▸ **Dataset content**

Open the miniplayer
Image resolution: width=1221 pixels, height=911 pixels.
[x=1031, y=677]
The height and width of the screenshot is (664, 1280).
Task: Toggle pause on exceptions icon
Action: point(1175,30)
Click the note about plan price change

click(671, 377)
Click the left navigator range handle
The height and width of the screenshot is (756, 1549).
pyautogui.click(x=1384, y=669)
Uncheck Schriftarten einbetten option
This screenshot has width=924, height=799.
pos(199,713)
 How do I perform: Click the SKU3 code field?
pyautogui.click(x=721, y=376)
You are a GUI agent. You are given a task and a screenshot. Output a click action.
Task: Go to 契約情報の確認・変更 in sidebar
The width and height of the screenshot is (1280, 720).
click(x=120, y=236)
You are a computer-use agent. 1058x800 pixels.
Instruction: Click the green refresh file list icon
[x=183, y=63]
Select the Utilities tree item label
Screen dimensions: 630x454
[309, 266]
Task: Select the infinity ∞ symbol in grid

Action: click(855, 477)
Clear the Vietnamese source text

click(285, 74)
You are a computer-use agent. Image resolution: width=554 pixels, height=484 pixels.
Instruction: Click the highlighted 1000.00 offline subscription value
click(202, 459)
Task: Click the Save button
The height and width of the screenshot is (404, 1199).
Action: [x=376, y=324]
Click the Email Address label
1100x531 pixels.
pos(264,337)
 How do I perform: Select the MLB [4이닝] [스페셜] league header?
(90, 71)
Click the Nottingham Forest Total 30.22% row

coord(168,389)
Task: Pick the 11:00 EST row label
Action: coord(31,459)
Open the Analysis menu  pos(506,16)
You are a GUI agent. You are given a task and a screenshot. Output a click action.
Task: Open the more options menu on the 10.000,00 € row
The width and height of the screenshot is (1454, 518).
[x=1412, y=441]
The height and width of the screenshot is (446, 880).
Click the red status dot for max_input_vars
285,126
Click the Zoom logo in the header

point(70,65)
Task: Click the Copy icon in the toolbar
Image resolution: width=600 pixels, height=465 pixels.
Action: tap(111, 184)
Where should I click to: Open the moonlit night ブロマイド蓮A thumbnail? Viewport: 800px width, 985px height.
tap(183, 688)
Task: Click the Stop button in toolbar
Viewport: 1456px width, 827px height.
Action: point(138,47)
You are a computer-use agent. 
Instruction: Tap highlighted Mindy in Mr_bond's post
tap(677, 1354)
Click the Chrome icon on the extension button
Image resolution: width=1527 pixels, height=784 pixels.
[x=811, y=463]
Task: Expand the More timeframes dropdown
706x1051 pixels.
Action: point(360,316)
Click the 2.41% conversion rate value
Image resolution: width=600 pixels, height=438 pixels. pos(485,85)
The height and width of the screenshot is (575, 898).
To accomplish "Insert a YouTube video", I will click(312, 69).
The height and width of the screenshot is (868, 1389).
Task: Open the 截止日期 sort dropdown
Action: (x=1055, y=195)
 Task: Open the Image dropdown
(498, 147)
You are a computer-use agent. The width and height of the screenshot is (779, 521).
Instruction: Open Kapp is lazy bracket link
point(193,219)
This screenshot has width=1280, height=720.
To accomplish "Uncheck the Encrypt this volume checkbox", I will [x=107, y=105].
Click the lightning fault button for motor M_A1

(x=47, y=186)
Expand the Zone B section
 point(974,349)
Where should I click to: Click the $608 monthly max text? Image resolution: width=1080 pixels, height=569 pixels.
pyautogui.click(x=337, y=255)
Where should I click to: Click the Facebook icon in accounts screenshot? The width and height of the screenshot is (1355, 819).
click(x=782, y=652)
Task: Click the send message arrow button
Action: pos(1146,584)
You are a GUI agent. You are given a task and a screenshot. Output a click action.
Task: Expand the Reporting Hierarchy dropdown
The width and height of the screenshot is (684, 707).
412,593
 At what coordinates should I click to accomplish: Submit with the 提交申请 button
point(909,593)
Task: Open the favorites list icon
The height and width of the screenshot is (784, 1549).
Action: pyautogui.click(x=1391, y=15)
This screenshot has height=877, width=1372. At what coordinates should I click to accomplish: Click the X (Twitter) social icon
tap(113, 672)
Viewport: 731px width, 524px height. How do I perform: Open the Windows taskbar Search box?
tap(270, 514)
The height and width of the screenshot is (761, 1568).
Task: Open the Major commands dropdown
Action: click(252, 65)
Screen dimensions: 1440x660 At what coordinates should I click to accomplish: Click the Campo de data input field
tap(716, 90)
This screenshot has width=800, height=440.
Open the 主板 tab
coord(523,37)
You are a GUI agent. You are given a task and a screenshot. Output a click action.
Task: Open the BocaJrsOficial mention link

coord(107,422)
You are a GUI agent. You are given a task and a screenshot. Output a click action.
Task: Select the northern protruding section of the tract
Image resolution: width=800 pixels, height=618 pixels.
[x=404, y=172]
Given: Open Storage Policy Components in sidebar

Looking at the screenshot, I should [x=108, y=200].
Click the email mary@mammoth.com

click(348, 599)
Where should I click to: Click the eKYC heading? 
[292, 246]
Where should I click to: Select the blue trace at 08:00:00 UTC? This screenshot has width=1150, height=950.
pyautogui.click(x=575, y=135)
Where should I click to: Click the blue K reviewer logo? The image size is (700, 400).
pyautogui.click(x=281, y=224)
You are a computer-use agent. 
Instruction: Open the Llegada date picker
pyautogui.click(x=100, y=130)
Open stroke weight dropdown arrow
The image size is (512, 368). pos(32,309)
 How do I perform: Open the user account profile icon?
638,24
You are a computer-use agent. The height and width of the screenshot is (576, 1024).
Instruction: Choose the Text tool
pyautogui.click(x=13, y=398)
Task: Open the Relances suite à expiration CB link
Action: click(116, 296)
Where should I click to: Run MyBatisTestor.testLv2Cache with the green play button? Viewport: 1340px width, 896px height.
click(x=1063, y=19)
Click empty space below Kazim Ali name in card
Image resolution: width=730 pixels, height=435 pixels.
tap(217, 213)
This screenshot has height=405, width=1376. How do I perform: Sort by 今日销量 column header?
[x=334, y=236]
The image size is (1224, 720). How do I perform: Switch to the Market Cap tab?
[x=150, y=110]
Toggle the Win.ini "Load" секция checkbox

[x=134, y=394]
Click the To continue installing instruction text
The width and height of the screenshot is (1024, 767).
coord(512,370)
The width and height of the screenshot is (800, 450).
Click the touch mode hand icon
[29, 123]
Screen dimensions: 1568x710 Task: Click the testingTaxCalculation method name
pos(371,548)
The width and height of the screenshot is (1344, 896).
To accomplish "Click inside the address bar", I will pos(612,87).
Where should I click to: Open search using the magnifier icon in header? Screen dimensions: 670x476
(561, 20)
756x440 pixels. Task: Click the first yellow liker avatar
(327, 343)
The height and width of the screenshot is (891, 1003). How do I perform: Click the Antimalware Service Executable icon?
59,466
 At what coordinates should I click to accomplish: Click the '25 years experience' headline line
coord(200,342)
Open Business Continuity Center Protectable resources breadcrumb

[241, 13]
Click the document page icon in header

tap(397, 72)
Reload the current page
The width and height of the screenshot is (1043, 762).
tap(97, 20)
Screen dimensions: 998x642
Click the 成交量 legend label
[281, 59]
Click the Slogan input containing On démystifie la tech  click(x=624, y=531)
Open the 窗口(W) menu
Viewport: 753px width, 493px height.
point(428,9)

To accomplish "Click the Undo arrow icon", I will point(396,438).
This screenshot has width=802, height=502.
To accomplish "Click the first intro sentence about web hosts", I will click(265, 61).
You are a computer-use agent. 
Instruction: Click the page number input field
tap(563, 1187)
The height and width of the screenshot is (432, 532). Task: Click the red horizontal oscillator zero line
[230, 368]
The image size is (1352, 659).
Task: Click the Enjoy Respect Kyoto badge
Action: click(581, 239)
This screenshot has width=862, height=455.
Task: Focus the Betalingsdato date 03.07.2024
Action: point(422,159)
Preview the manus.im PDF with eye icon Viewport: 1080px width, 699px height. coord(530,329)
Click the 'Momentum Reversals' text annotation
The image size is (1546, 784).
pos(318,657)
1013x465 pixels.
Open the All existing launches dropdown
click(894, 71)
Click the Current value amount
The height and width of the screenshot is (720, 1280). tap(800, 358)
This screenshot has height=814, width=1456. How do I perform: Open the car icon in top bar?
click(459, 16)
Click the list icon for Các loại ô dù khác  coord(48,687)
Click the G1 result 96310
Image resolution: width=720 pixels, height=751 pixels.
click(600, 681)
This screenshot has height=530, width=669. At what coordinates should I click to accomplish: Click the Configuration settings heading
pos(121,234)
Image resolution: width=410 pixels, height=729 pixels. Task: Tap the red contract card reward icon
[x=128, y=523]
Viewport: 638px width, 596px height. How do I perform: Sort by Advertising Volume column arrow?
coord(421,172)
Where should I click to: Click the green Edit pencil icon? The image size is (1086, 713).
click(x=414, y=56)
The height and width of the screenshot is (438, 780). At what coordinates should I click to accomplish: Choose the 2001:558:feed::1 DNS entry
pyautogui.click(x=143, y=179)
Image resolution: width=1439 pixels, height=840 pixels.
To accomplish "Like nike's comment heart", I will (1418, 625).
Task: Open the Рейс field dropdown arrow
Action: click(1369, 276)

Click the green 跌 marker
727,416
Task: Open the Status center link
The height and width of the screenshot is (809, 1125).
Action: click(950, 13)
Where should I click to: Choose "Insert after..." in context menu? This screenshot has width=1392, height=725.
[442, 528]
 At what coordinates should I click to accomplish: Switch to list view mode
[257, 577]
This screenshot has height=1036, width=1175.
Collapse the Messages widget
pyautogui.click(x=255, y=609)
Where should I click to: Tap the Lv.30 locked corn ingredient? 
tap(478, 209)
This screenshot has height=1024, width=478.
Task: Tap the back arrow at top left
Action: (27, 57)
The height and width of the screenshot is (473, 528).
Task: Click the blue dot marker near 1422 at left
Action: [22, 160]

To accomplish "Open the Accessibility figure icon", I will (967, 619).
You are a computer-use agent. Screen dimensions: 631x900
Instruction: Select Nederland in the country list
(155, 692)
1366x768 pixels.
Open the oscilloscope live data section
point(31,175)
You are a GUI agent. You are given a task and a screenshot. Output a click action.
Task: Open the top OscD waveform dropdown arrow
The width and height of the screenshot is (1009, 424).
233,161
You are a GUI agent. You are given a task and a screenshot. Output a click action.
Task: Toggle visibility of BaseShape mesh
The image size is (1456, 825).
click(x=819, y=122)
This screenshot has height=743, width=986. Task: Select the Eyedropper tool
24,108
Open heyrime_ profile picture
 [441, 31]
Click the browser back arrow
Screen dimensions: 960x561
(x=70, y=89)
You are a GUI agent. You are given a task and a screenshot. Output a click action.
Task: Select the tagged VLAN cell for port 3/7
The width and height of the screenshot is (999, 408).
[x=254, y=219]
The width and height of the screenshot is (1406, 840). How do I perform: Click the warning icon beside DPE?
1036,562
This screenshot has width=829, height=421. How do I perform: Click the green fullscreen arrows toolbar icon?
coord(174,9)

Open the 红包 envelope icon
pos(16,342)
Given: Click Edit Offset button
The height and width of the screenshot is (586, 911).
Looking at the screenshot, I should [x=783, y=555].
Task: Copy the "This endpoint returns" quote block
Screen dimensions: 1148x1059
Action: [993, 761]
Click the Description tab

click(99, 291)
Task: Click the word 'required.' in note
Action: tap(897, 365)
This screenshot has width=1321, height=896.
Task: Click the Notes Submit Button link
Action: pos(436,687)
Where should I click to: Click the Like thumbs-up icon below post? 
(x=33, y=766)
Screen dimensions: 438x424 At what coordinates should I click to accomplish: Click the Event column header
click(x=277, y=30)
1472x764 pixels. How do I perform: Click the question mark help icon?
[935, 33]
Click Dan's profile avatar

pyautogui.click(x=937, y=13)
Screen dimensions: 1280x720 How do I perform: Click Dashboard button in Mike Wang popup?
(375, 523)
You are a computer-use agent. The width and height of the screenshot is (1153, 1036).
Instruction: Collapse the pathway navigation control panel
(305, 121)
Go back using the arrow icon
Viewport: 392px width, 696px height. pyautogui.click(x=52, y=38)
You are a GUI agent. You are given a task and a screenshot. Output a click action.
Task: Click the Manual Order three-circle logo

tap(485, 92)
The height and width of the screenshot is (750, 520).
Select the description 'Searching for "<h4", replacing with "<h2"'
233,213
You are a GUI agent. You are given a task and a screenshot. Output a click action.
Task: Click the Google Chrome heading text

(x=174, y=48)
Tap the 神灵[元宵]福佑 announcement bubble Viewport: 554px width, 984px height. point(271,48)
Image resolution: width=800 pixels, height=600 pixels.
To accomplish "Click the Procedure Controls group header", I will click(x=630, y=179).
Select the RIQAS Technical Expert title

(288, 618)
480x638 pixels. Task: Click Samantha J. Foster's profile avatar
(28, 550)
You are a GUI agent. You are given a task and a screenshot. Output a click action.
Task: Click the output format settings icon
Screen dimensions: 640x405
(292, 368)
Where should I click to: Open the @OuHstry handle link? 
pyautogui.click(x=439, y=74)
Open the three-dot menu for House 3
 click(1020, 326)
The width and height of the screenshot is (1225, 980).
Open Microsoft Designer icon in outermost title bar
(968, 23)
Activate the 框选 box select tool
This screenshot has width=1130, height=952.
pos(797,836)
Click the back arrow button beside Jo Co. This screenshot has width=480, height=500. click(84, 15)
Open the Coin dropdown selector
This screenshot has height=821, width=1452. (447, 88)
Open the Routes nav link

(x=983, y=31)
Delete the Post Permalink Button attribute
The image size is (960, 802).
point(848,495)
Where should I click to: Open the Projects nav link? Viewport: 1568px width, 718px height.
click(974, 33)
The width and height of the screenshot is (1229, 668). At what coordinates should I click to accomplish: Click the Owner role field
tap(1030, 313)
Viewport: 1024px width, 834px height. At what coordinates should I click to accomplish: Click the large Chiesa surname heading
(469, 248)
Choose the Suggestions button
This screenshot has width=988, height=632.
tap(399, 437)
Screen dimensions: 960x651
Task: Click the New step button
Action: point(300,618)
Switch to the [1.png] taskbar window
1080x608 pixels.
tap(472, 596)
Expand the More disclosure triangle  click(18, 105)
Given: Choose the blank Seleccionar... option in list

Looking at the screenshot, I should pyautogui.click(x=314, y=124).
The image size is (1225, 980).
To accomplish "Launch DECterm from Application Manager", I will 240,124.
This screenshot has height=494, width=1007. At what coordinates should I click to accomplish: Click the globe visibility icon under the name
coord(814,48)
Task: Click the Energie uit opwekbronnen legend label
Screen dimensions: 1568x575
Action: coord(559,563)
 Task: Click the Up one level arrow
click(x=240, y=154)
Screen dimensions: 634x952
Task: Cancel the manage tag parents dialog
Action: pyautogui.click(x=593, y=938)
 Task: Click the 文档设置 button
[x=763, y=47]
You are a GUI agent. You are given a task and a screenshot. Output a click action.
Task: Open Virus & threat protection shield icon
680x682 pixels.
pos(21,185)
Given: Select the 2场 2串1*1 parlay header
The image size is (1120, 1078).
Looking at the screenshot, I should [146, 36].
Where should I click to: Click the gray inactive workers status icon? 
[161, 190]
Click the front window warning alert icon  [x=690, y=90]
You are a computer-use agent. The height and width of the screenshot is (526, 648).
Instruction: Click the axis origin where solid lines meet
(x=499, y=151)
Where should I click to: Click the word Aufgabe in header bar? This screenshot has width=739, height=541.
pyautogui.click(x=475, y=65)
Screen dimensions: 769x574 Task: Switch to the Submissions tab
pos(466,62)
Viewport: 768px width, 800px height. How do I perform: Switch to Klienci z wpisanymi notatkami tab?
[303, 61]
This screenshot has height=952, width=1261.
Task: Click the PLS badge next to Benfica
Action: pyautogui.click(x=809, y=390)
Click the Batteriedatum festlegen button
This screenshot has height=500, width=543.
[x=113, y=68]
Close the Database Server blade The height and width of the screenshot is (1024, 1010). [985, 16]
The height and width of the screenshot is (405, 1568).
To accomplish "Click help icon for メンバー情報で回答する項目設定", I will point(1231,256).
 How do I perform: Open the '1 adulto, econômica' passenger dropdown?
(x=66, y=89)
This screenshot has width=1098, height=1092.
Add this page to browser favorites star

▸ **Prompt**
Among the lines of the material, some contain the string "favorites". State how many, and nothing more.

▸ **Answer to the exercise**
2